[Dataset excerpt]

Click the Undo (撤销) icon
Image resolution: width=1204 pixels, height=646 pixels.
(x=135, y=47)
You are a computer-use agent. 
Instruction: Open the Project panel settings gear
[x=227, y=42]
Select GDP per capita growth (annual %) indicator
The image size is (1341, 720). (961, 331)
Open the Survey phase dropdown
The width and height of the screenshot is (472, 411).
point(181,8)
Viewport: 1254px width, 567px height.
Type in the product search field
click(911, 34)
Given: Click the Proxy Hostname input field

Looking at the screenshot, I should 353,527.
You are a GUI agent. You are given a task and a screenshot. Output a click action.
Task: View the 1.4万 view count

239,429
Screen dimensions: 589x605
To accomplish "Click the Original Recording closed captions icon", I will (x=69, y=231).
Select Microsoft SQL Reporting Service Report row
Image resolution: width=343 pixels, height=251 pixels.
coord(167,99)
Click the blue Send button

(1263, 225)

[YOUR GOAL] Reproduce the rows from the line containing "Select GDP per" through the end of the records, inclusive, with every character unchanged.

[ANSWER TO THE PROBLEM]
Select GDP per capita growth (annual %) indicator
The image size is (1341, 720). (961, 331)
Open the Survey phase dropdown
The width and height of the screenshot is (472, 411).
point(181,8)
Viewport: 1254px width, 567px height.
Type in the product search field
click(911, 34)
Given: Click the Proxy Hostname input field

Looking at the screenshot, I should 353,527.
You are a GUI agent. You are given a task and a screenshot. Output a click action.
Task: View the 1.4万 view count

239,429
Screen dimensions: 589x605
To accomplish "Click the Original Recording closed captions icon", I will (x=69, y=231).
Select Microsoft SQL Reporting Service Report row
Image resolution: width=343 pixels, height=251 pixels.
coord(167,99)
Click the blue Send button

(1263, 225)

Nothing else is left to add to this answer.